Dr. Perdikis: We can generally teach most residents to be technical proficient and to take care of people, so it boils down to two things: You can't get your integrity back if it's compromised, so integrity is No. 1, and the top-notch residents have that in abundance. Also, kindness: If you can't demonstrate kindness toward your staff, patients, family and friends, you aren't going to get to where you want to be in your career.
PSR: How do you balance your professional and personal lives?
Dr. Perdikis: I'd love to find the right answer to that; I always struggled to balance my professional and personal lives. I'm fortunate that my family is very strong; I work inordinately hard, so it's great to have a family that understands why I do what I do. My wife's father was a general surgeon, and that was huge in allowing me the freedom to chase my professional career. But I don't have a perfect balance.
PSR: What do you enjoy most about being a plastic surgeon?
Dr. Perdikis: I truly think it places quality over quantity with regard to life. That's special. We truly believe in improving the patient's quality of life. For me, that's enough sometimes. We totally appreciate lengthening people lives, treating cancer and other wonderful work, but quality also is important. That's where we fly.
PSR: What are some of the challenges you regularly encounter?
Dr. Perdikis: Time management and the burden of documentation that doesn't benefit patient care. If you ask most plastic surgeons, they feel we're being burdened more and more with documentation to checkboxes – and that doesn't help us be present and patient-centric.
PSR: How does teaching play a role in your schedule?

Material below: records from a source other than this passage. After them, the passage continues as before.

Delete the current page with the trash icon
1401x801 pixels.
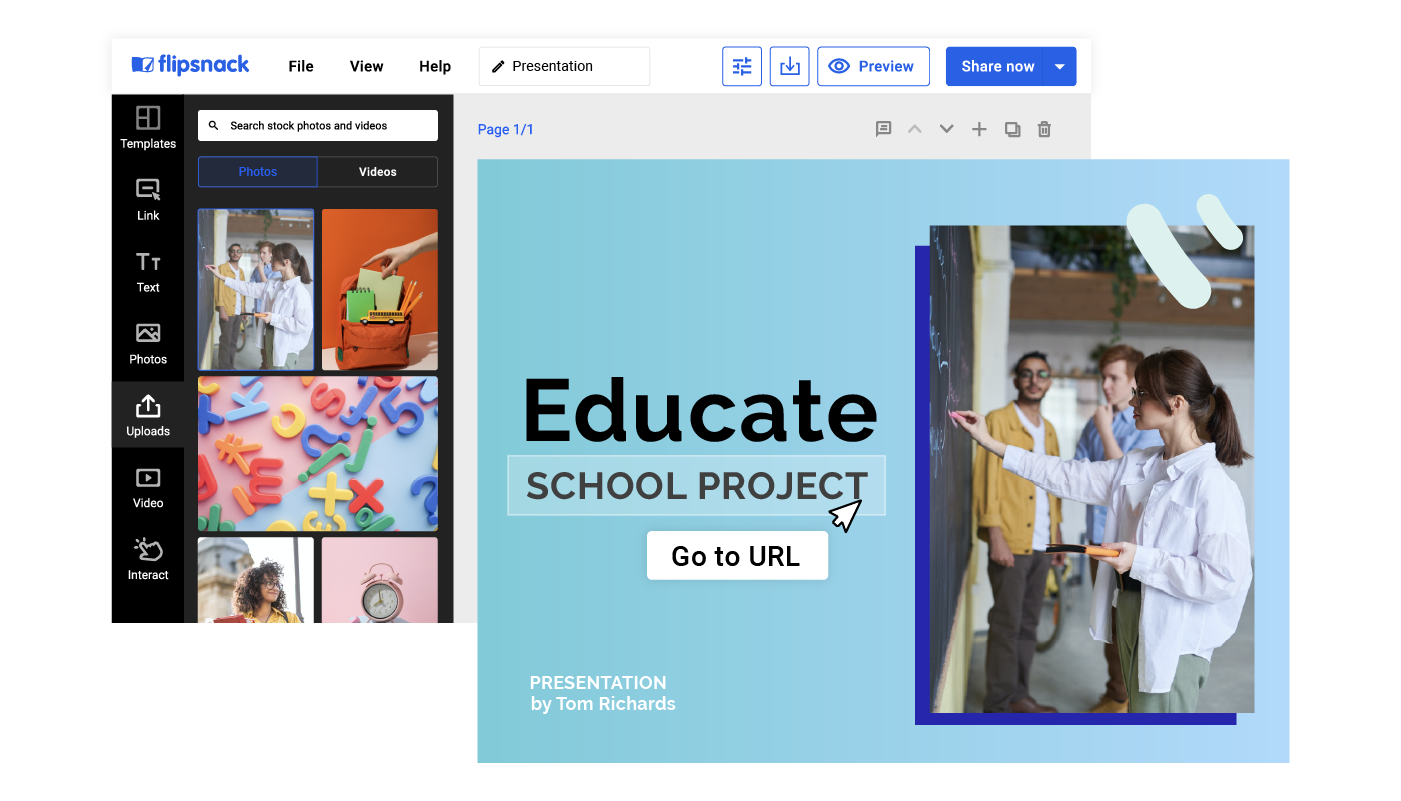[x=1044, y=129]
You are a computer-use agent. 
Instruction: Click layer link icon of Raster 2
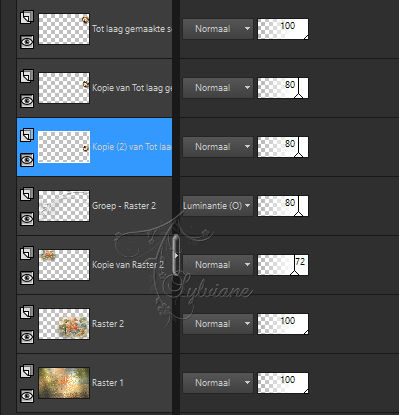coord(27,312)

Dr. Perdikis: We belong to an academic institution and department, and hence one of our primary core values is education and teaching. It's woven into the fabric of everything we do each day. It's something we cherish as surgeons; we love being teachers and mentors to our residents.
PSR: Do you have any words of advice for residents?
Dr. Perdikis: It's easy to get distracted in plastic surgery by all the super-cool stuff and pathways. I feel residents need to enjoy the process that is their residency; don't just look at the end goals, be patient and focus on what you want to be and who you are. Understanding who you are as a surgeon is critical to long-term success.
PSR: Would you please complete this sentence? "I knew I wanted to become a plastic surgeon when..."
Dr. Perdikis: I was a third-year general surgery resident assisting on a free latissimus flap to a complex leg fracture. It was the ability to improve the quality of that patient's life that was critical to me being happy – and hence my decision to go down the path of plastic surgery.